9. De rechtbank is van oordeel dat eiser het verwijt treft dat de BV zijn verplichtingen niet heeft voldaan. Eiser was immers als enig bestuurder van de vennootschap in de onderhavige tijdvakken verantwoordelijk voor het op juiste wijze nakomen van de fiscale verplichtingen, hetgeen niet is gebeurd. Eiser heeft daar met name tegenin gebracht dat hij de onderneming van zijn BV had verkocht aan derden en dat hij op enig moment geen toegang meer had tot de administratie van die onderneming. Daar staat evenwel tegenover dat de facturen en, naar eiser ter zitting heeft verklaard, ook de creditfacturen, namens de BV door eiser zijn opgesteld. Hij was derhalve niet alleen verantwoordelijk voor de omzetbelastingschuld van de BV, maar daar ook in persoon actief bij betrokken. Verder neemt de rechtbank daarbij in aanmerking dat, naar verweerder onweersproken heeft gesteld, de BV aanvankelijk, te weten na verkoop van de onderneming, over voldoende middelen beschikte om de verschuldigde belasting te voldoen, maar die middelen door eiser voor andere doeleinden zoals een uitdeling, zijn aangewend nog voordat de overnameprijs geheel was betaald aan de BV. De rechtbank is dan ook van oordeel dat hetgeen eiser heeft aangevoerd niets afdoet aan zijn verantwoordelijkheid als bestuurder voor de juiste nakoming door de BV van de fiscale verplichtingen. Voor het overige stelt de rechtbank vast dat eiser de omstandigheden en feiten die ten grondslag liggen aan de naheffingsaanslagen niet of onvoldoende concreet heeft weersproken.

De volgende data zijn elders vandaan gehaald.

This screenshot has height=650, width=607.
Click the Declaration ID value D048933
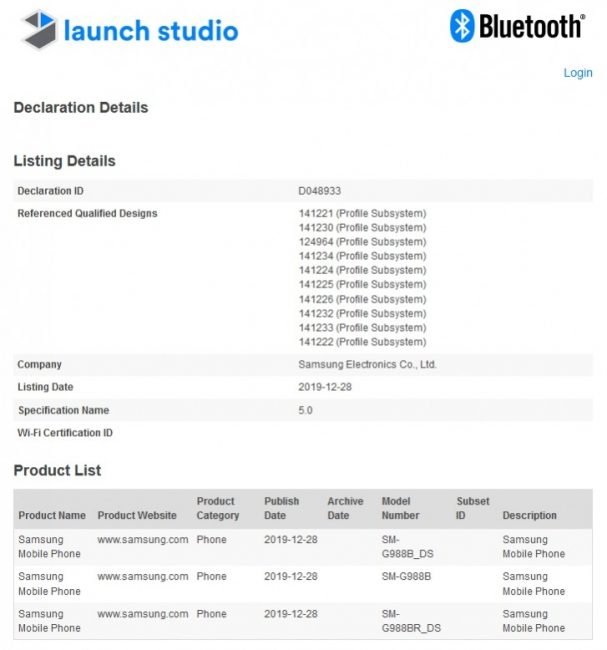[319, 191]
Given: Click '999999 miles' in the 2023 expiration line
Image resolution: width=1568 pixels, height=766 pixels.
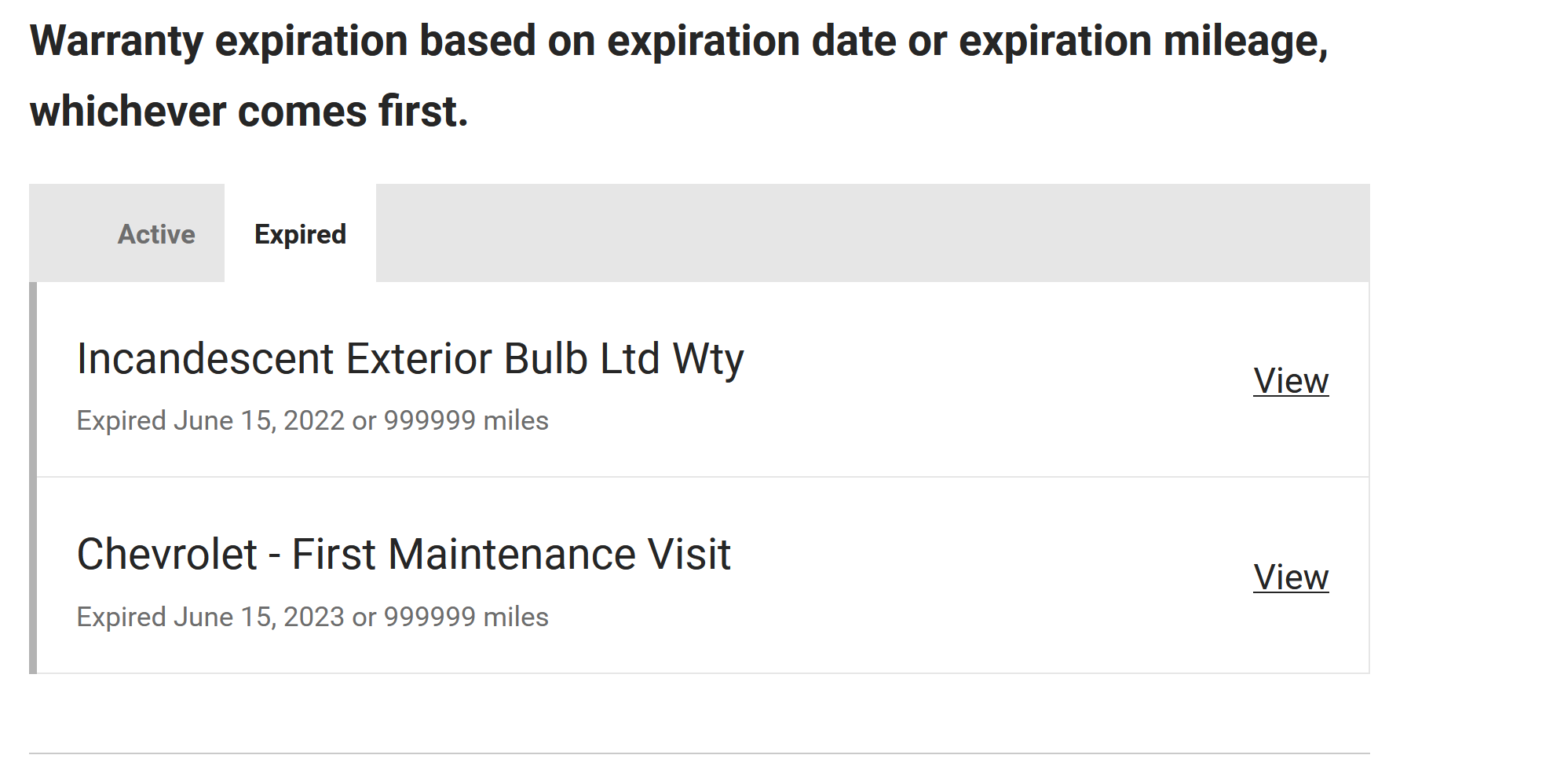Looking at the screenshot, I should point(466,618).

10. Met hetgeen is overwogen onder 9, komt de rechtbank tot het oordeel dat eiser niet kan worden toegelaten tot weerlegging van het vermoeden dat hem is te wijten is dat de BV de verschuldigde belasting niet heeft voldaan. Daarbij overweegt de rechtbank dat eiser de hoogte van de naheffingsaanslagen als zodanig niet, althans niet voldoende concreet heeft betwist.
11. Verweerder heeft eiser op grond van artikel 32, tweede lid, van de Wet eveneens aansprakelijk gesteld voor de boete en de heffingsrente. In de beschikking aansprakelijkstelling heeft verweerder aangegeven dat het ontstaan van de boete en de heffingsrente eiser kan worden verweten, omdat het aan eiser is te wijten dat over de jaren 2009 tot en met 2012 te weinig belasting is voldaan. De rechtbank volgt verweerder daarin nu eiser als (enig) bestuurder verantwoordelijk was voor het juiste aangifte- en het betalingsgedrag van de BV, maar desalniettemin daarvoor geen zorg heeft gedragen. Met hetgeen verweerder daartoe heeft gesteld en aangevoerd acht de rechtbank (voorwaardelijk) opzet bewezen en de boete daarom ook terecht opgelegd. Dat de heffingsrente onjuist zou zijn berekend is gesteld noch gebleken. Een en ander leidt de rechtbank tot het oordeel dat eiser ook terecht aansprakelijk is gesteld voor de boete en de heffingsrente.
12. Gelet op wat hiervoor is overwogen, is het beroep ongegrond verklaard.
13. Voor een proceskostenveroordeling bestaat geen aanleiding."